Recently, Apple’s Senior Director of Global Privacy Jane Horvath spoke on a panel during CES in Las Vegas, according to Bloomberg‘s report. During the panel, Horvath defended Apple’s encryption policies. iPhones and other Apple devices are often lost or stolen, so Apple has taken the appropriate measures in order to secure user data.
That, of course, is only a small piece of the bigger picture. When the FBI gets involved, Apple has willingly assisted in investigations—to an extent. In reference to a Florida shooting, where a gunman shot and killed three people on a naval base, authorities wanted access to his smartphone and approached Apple.

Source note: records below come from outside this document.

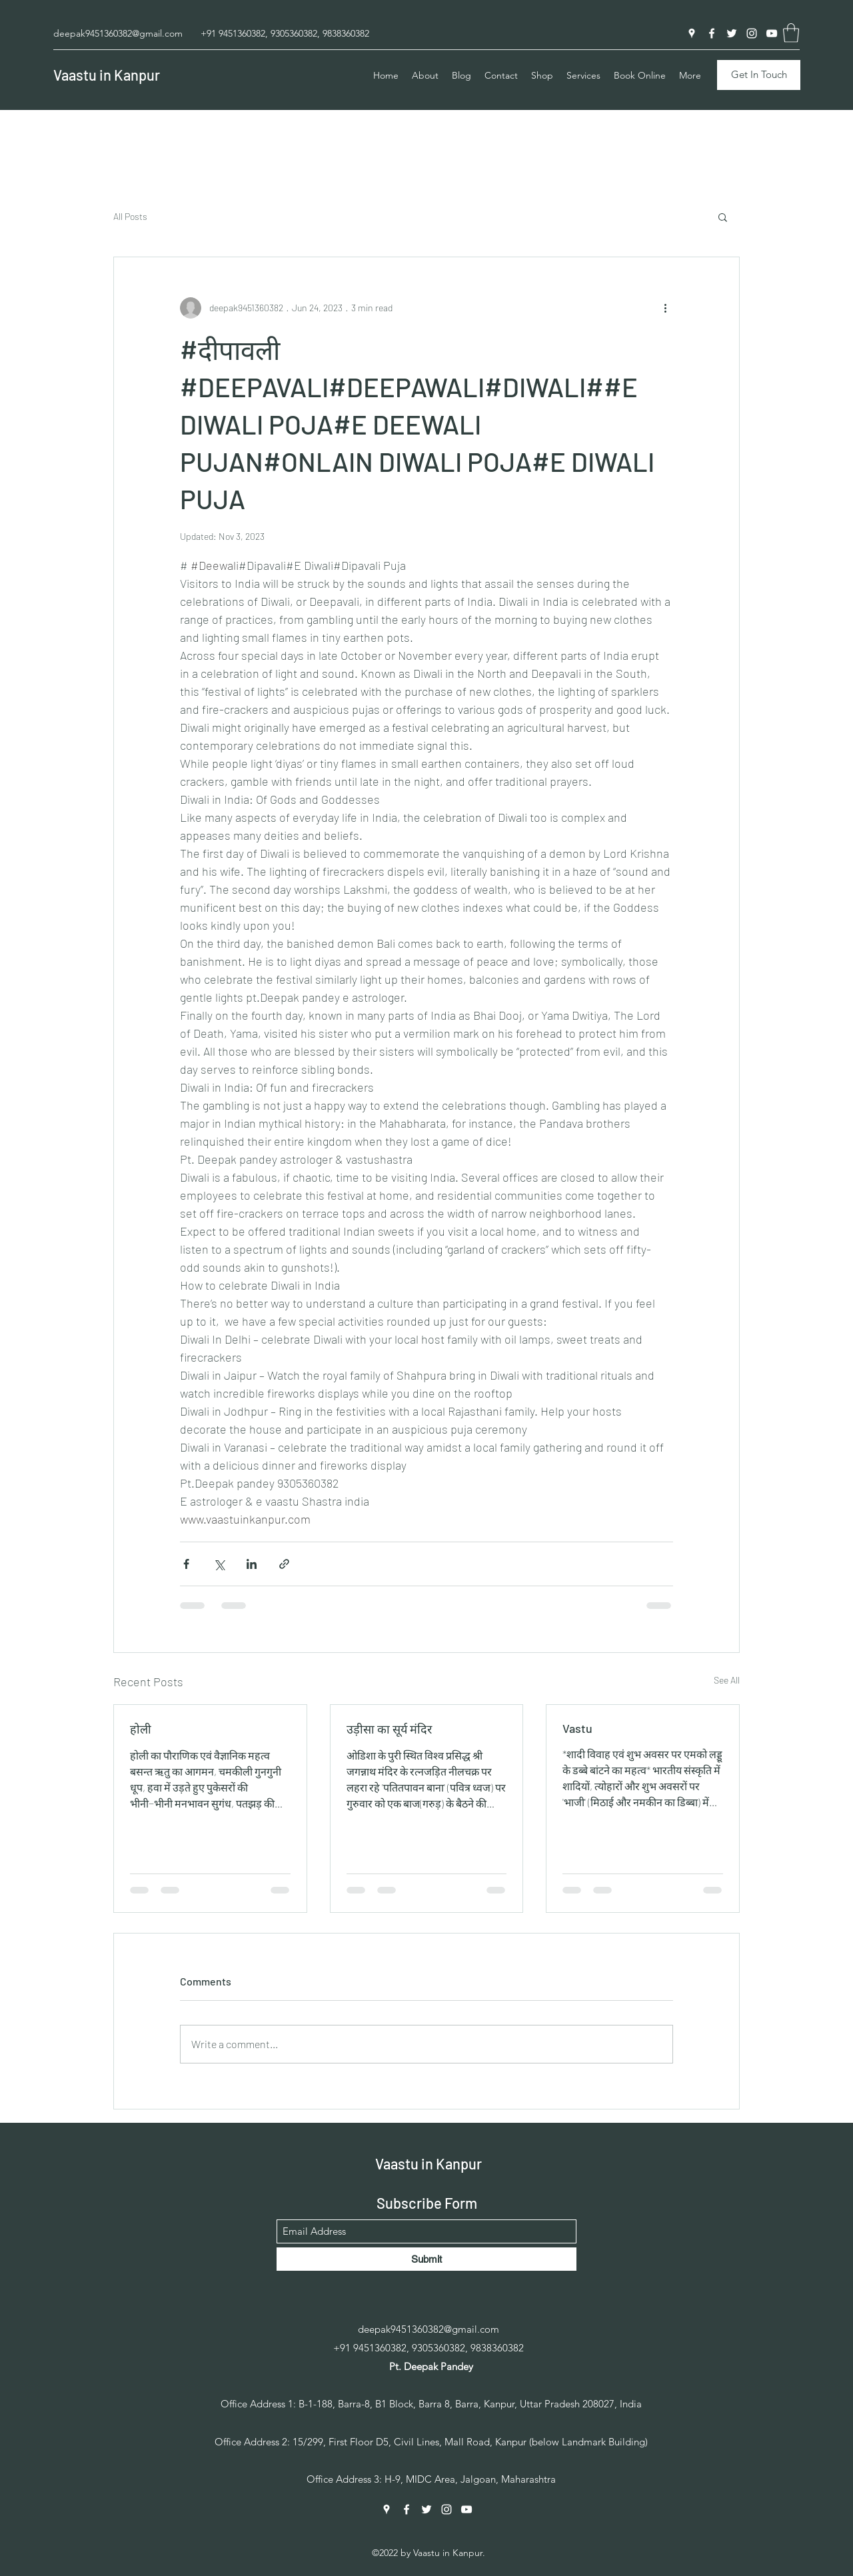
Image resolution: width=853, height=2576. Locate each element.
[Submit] (426, 2259)
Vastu (577, 1728)
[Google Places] (691, 33)
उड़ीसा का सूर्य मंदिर (389, 1729)
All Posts (130, 216)
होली (140, 1729)
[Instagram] (751, 33)
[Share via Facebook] (186, 1564)
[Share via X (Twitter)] (219, 1564)
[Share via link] (284, 1564)
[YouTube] (771, 33)
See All (727, 1680)
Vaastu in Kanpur (106, 74)
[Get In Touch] (758, 75)
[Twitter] (731, 33)
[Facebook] (711, 33)
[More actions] (665, 308)
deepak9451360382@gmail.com (118, 33)
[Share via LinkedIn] (251, 1564)
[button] (791, 33)
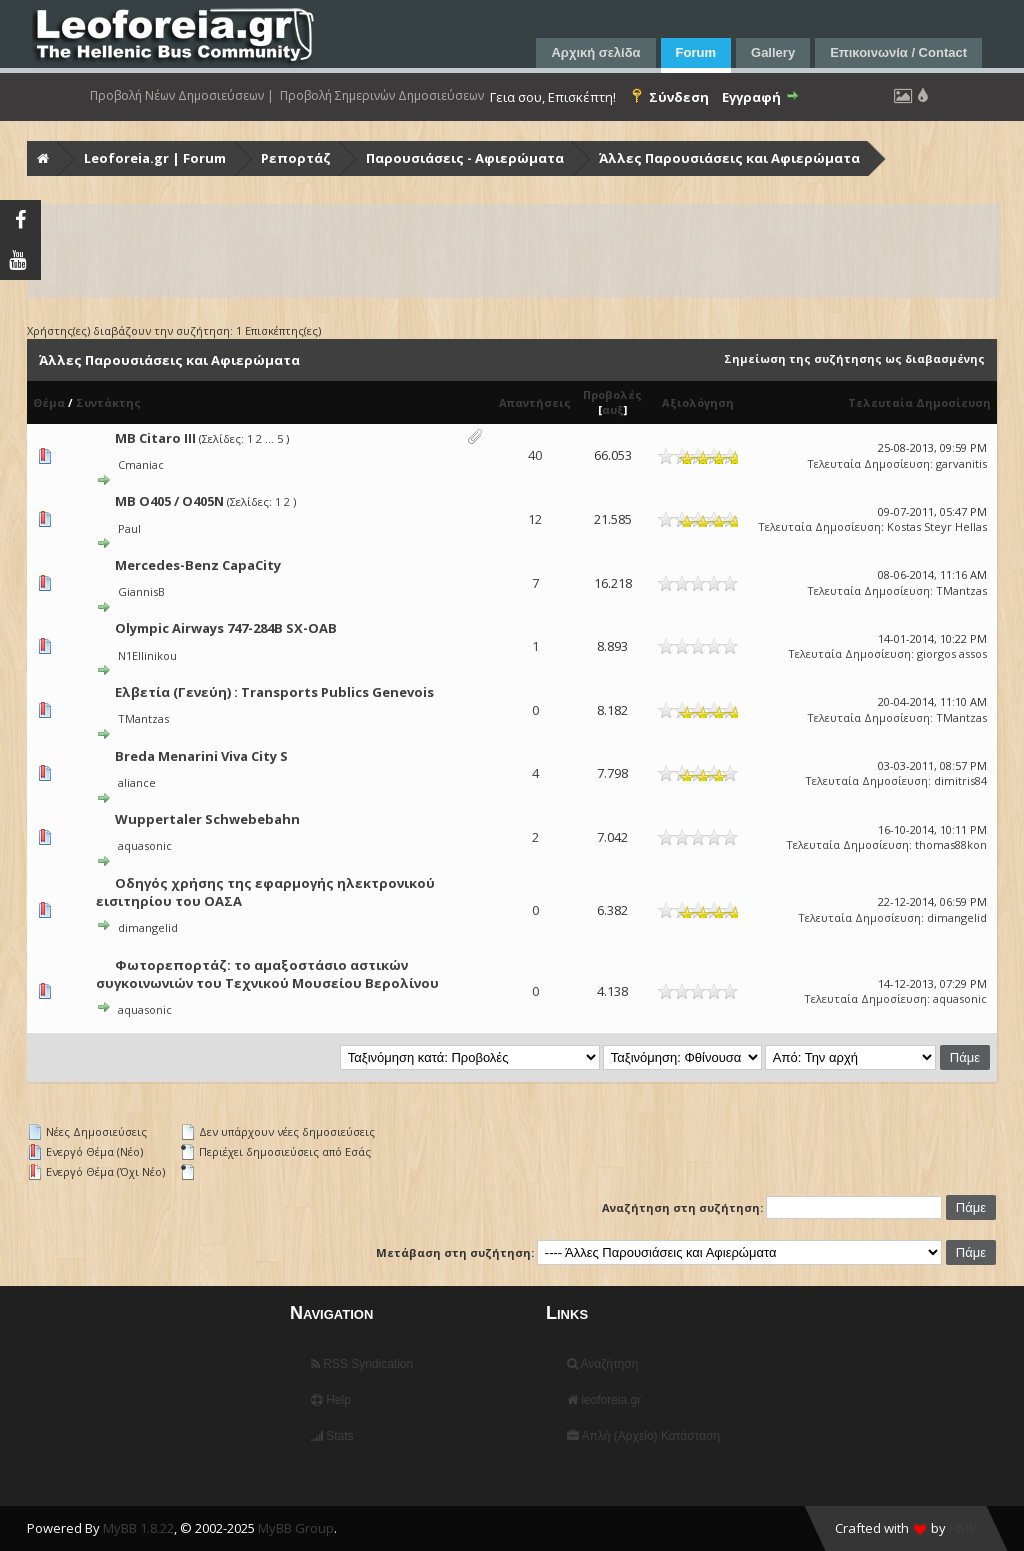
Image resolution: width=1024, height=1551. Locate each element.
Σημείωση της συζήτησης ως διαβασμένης (854, 358)
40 (535, 455)
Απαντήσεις (535, 402)
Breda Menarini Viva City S (201, 756)
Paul (129, 528)
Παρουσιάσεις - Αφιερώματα (465, 158)
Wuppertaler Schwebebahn (207, 819)
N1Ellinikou (147, 655)
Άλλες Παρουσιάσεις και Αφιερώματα (729, 158)
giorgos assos (952, 653)
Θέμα (49, 402)
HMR (963, 1528)
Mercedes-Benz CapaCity (198, 565)
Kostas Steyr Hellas (937, 526)
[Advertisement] (514, 251)
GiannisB (141, 591)
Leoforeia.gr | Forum (155, 158)
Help (331, 1400)
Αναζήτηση (603, 1364)
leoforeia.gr (604, 1400)
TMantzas (961, 590)
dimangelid (148, 927)
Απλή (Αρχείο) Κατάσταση (643, 1436)
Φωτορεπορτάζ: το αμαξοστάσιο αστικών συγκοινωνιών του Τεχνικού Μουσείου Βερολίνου (267, 974)
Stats (332, 1436)
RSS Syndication (362, 1364)
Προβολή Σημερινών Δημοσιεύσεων (382, 96)
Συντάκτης (108, 402)
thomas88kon (951, 844)
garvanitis (961, 463)
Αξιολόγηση (698, 402)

The company went on to state: “When the FBI requested information from us relating to this case a month ago we gave them all of the data in our possession and we will continue to support them with the data we have available.”
This is par for the course when it comes to Apple’s willingness to assist. The company has often given access to iCloud information pertaining to a user during an investigation. However, Apple has been firm to say they are not willing to unlock iPhones to grant access to on-device data. The company has even argued that their encryptions stop them from accessing the data even if they felt inclined. In the Florida case, the shooter was deceased and the FBI was unable to access any recent logs.
Apple has continually stood by its stance despite pushback. As Bloomberg points out, a similar incident, regarding the San Bernadino shooting in 2015 saw authorities approach Apple asking to unlock the shooter’s device. Once again, Apple declined.
The reasons all come back to the importance of privacy in Apple’s eyes. The company has used its encryptions and policies as a one-up over competitors for years. During the CES panel, Horvath used this as a focal point in the discussion. In an example, Horvath explained that Siri only pulls weather from the user’s current city and not exact location via longitude and latitude. She also explained that Apple places a privacy engineer and lawyer on each team as they develop new devices.